Did anyone every see these. I have been told that the foil blister are not in production anymore and that these bottles have replaced them since Jan 2004. Does anyone have any information on these. They look awfully fake, and writing is in English, not Russian.

Thanks Alot!!!

----------


## stayinstacked

isnt the correct name methandrostenelone???

----------


## Needle_Newb

Nah, my source still provides me the foiled ones.

----------


## brolicscholar

I too have the foiled package D's, no digi cam will try to get pics up.

----------


## powerliftmike

> isnt the correct name methandrostenelone???


The name methandrostenelone was changed to methandieone (both are drug names for dbol )

----------


## funbos

> I too have the foiled package D's, no digi cam will try to get pics up.

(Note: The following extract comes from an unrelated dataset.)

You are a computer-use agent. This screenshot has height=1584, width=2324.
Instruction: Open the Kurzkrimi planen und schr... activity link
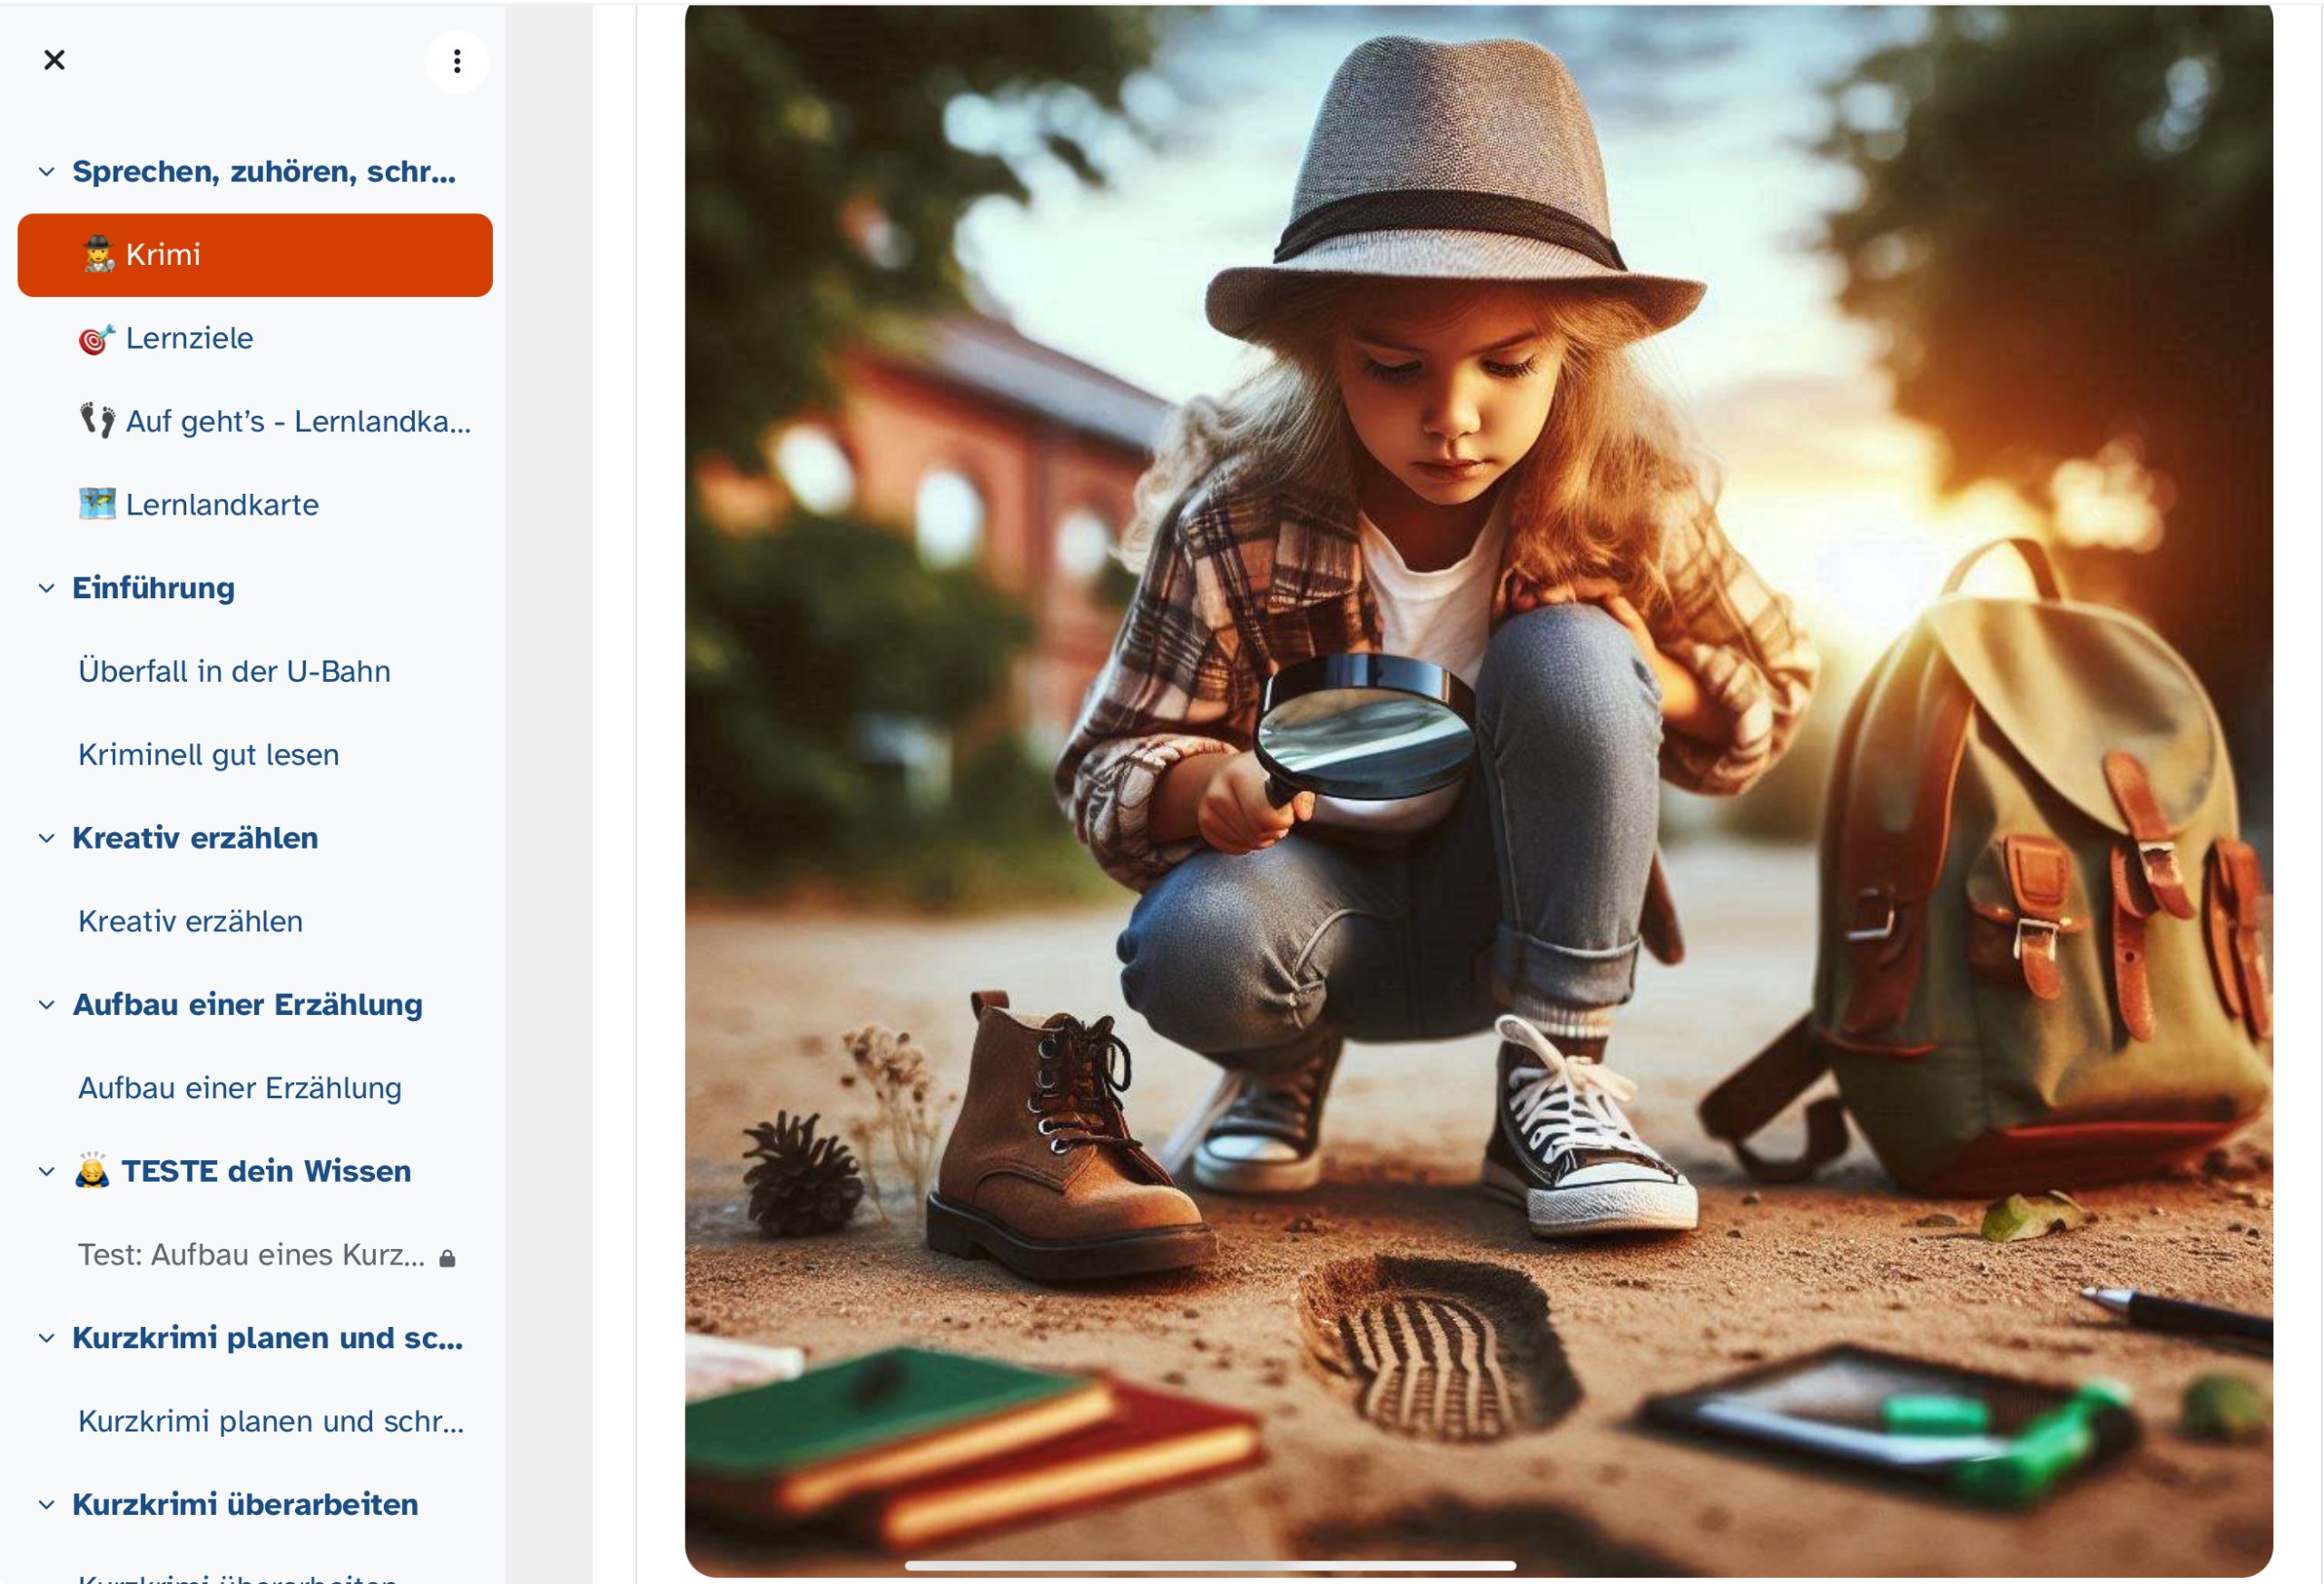coord(271,1421)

bro you have this stuf ????  :Wink/Grin:

----------


## funbos

wathdog I saw it , but I do not advice it. This stuff works and its not the worst. The worst dbol i ever used was bionabol.

----------


## chadwick07

> bro you have this stuf ????


hey man this is the dbol i have. i hope u get the picture not sure if i did it right. let me know

----------


## funbos

chadwick07 => so dont worry and be happy  :Roll Eyes (Sarcastic):  cos its a good stuff  :Wink/Grin:

----------


## MadRussian

> Hi,
> 
> Did anyone every see these. I have been told that the foil blister are not in production anymore and that these bottles have replaced them since Jan 2004. Does anyone have any information on these. They look awfully fake, and writing is in English, not Russian.
> 
> Thanks Alot!!!


Sorry mate but this one is fake ÷¸ ñóêè òâîðÿò Here you can see another one.

----------


## funbos

is its another working fake  :Smilie:  or..... Madrussian i know a guy who used that and if you will ever ask him abaut that stuff he will anvser you taht ist the best dbol he ever used ????  :Smilie:  but he used it with omna so...

----------


## MadRussian

Maybe I know next to nothing about BD because I don't like them and don't use their juice. But thanks goodness I can speak Russian. Just visit some Russian forums or contact a producer BioReactor and you'll have no questions.I'm sick and tired from stories about amazing Russian Dianabol ,the funny thing is that Russians, if they have a chance prefer Danabol 10 mg from March Pharm.

----------


## serratus

> Hi,
> 
> Did anyone every see these. I have been told that the foil blister are not in production anymore and that these bottles have replaced them since Jan 2004. Does anyone have any information on these. They look awfully fake, and writing is in English, not Russian.
> 
> Thanks Alot!!!


russian dianbol methandrostenolone

----------


## Matt

> russian dianbol methandrostenolone


 
Why are you opening 5 year old threads??

----------


## anabolic1979

> russian dianbol methandrostenolone


what the hell man! lol

----------